Uithuisplaatsing van een kind ondanks voldoende pedagogische vaardigheden van de moeder door eigen problematiek

In deze zaak heeft het Gerechtshof Arnhem-Leeuwarden op 13 februari 2020 uitspraak gedaan in hoger beroep over de uithuisplaatsing van een minderjarige, [de minderjarige1]. De moeder, die in hoger beroep ging tegen de beschikking van de rechtbank Noord-Nederland van 24 juni 2019, verzocht het hof om de uithuisplaatsing van haar kind af te wijzen. De moeder beschikte in principe over voldoende pedagogische vaardigheden, maar door haar eigen problematiek, waaronder een verleden van verwaarlozing, huiselijk geweld en middelengebruik, kon zij geen veilige omgeving bieden voor [de minderjarige1]. Het hof oordeelde dat de zorgen over de veiligheid en stabiliteit in de thuissituatie van de kinderen, vooral gezien de instabiliteit in de relatie tussen de ouders, nog steeds aanwezig waren.
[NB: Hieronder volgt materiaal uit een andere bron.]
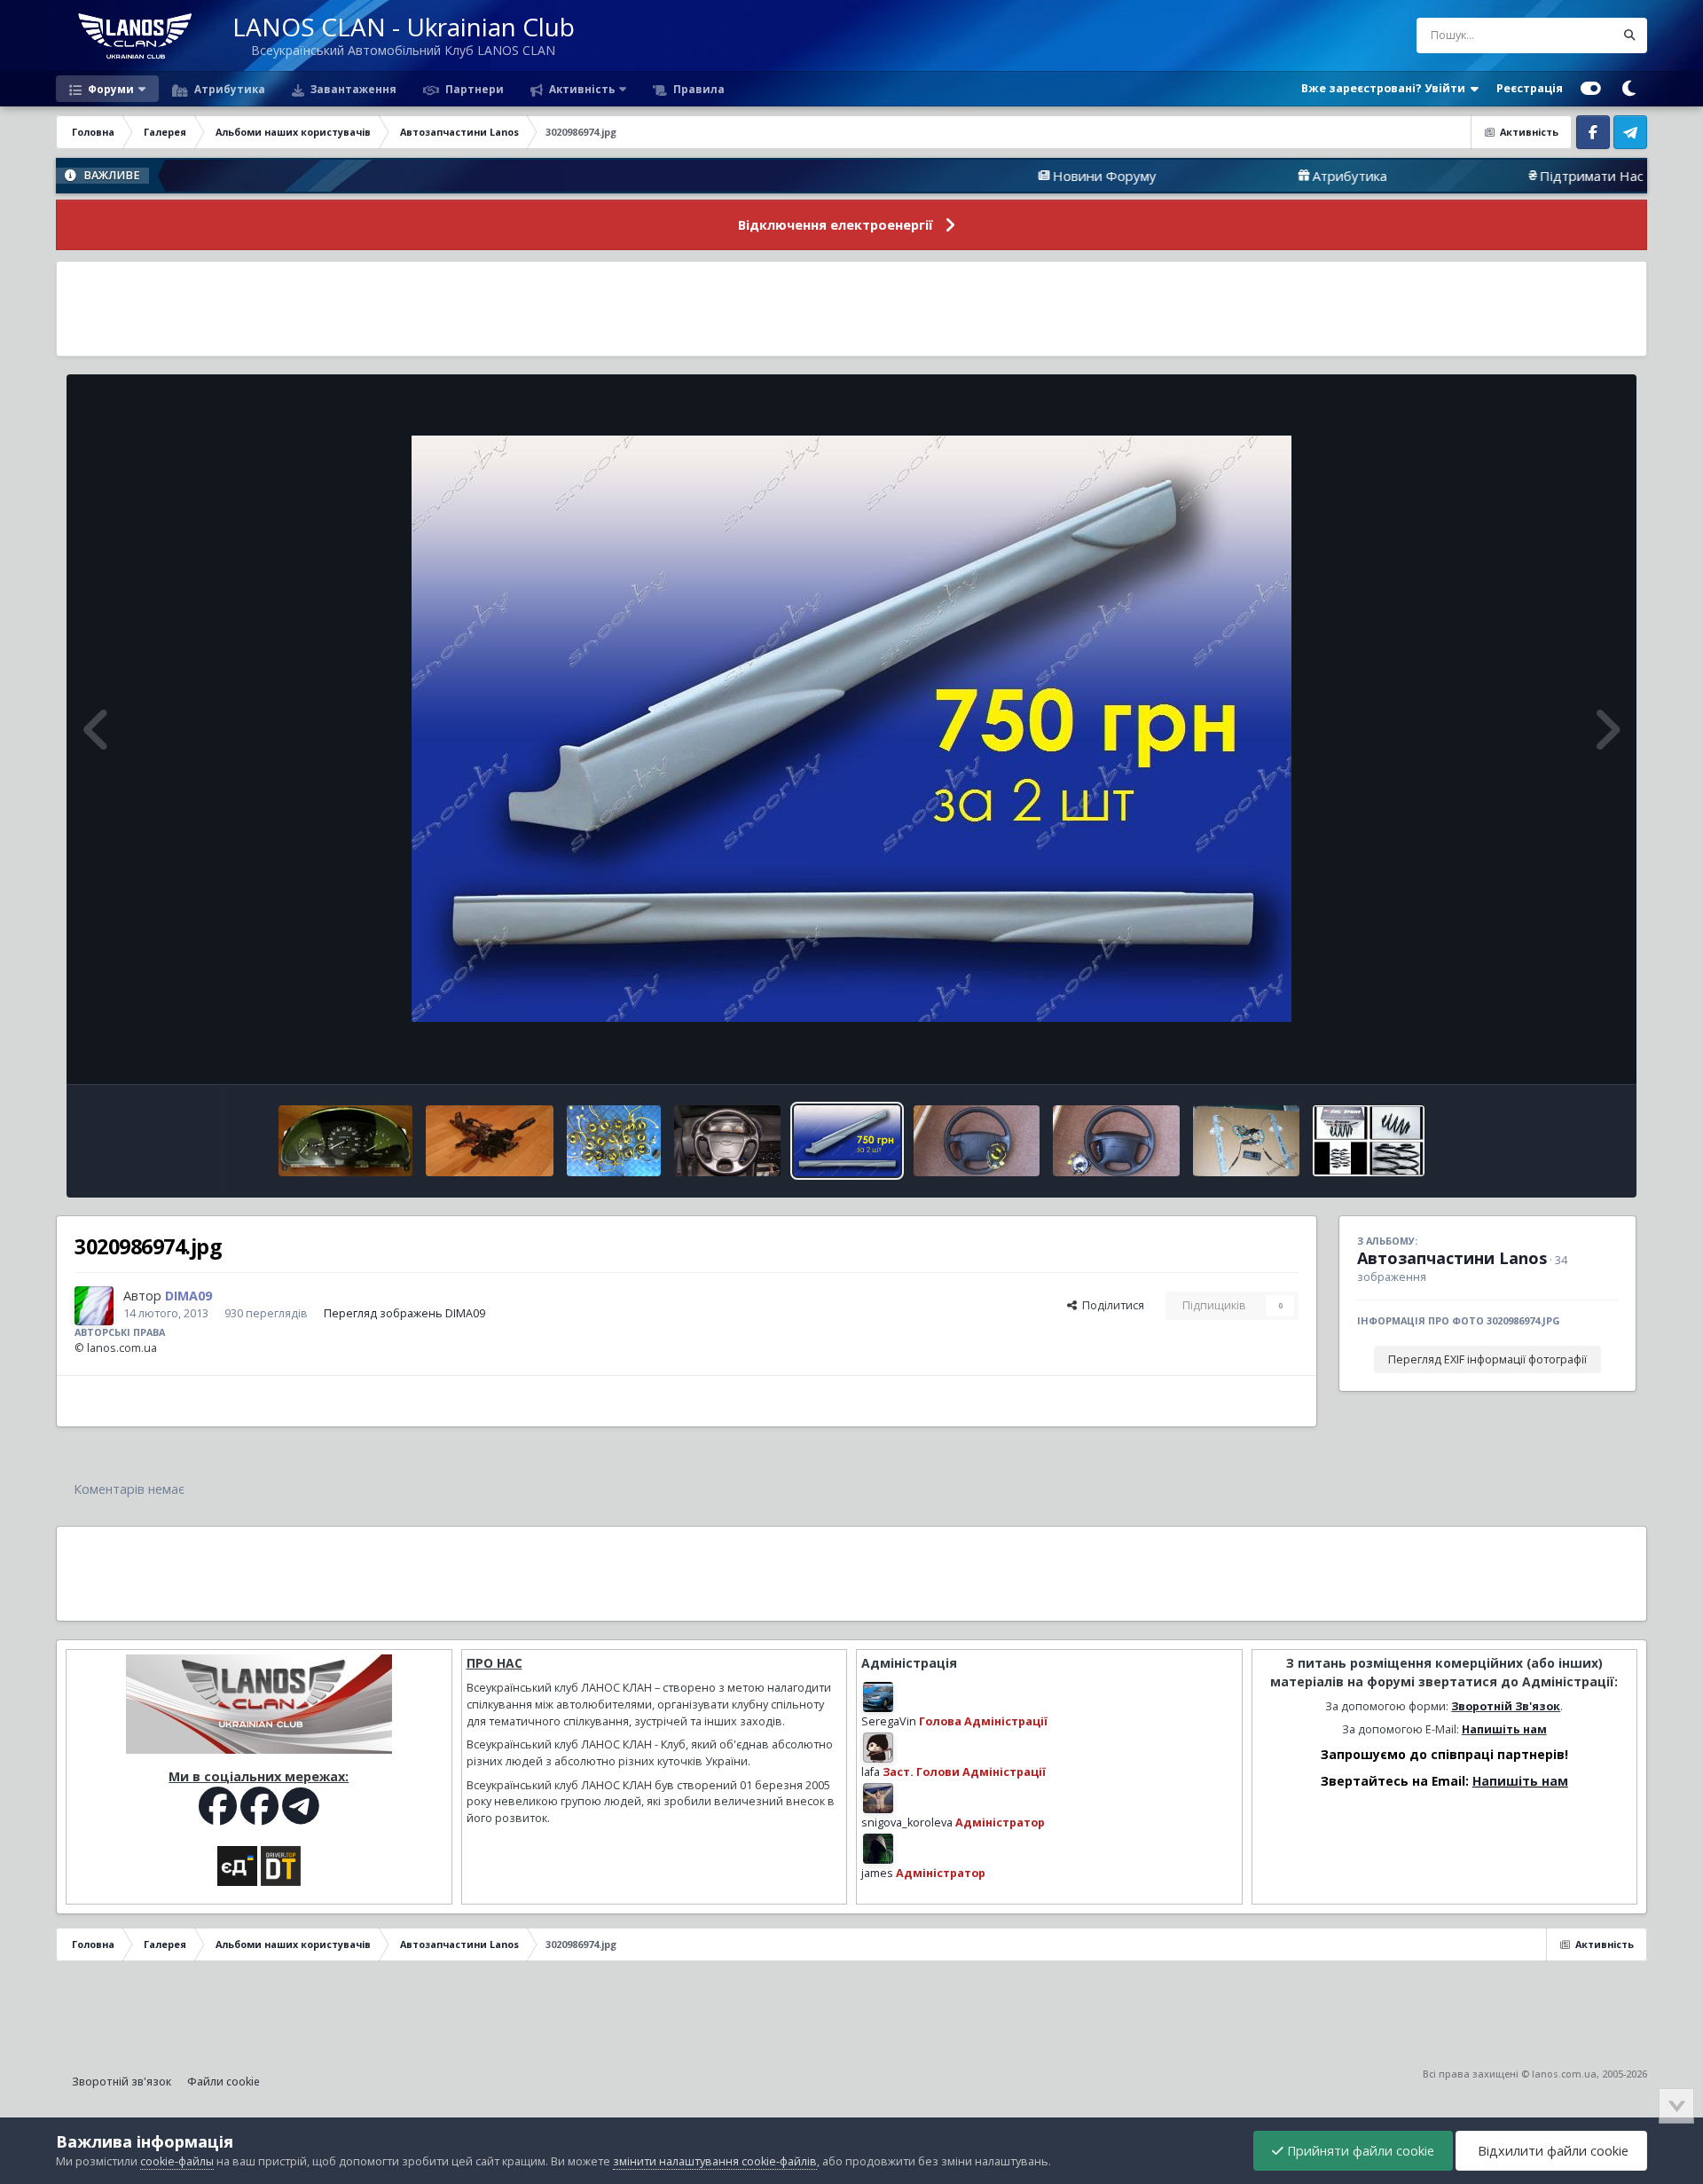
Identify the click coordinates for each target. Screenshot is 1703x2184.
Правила (698, 89)
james (877, 1873)
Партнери (473, 89)
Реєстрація (1529, 88)
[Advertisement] (851, 309)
De moeder had een patroon van instabiliteit in haar relaties en was niet in staat om de nodige grenzen te stellen. Ondanks haar inspanningen om hulp te zoeken, was er onvoldoende bewijs dat de situatie voor [de minderjarige1] was verbeterd. Het hof concludeerde dat de uithuisplaatsing noodzakelijk was voor de verzorging en opvoeding van het kind, en bekrachtigde de eerdere beschikking van de kinderrechter.

Uitspraak

GERECHTSHOF ARNHEM-LEEUWARDEN

locatie Leeuwarden
afdeling civiel recht
zaaknummer gerechtshof 200.266.451/01
(zaaknummer rechtbank Noord-Nederland C/18/191686 / JE RK 19-295)
beschikking van 13 februari 2020
inzake
[verzoekster],
wonende te [A] ,
verzoekster in hoger beroep,
verder te noemen: de moeder,
advocaat: mr. F.G.T. Meershoek te Den Haag,
en
de gecertificeerde instelling
Stichting Jeugdbescherming Noord en [H],
kantoorhoudende te Groningen,
verweerster in hoger beroep,
verder te noemen: de GI.
Als overige belanghebbende is aangemerkt:
[de vader],
wonende te [B] ,
verder te noemen: de vader,
advocaat: mr. Mulder.
Als informanten zijn aangemerkt:
[de pleegouders] ,
verder te noemen: de pleegouders,
wonende op een geheim adres.

1.Het geding in eerste aanleg

Het hof verwijst voor het geding in eerste aanleg naar de beschikking van de rechtbank Noord-Nederland, locatie Groningen, van 24 juni 2019, uitgesproken onder voormeld zaaknummer.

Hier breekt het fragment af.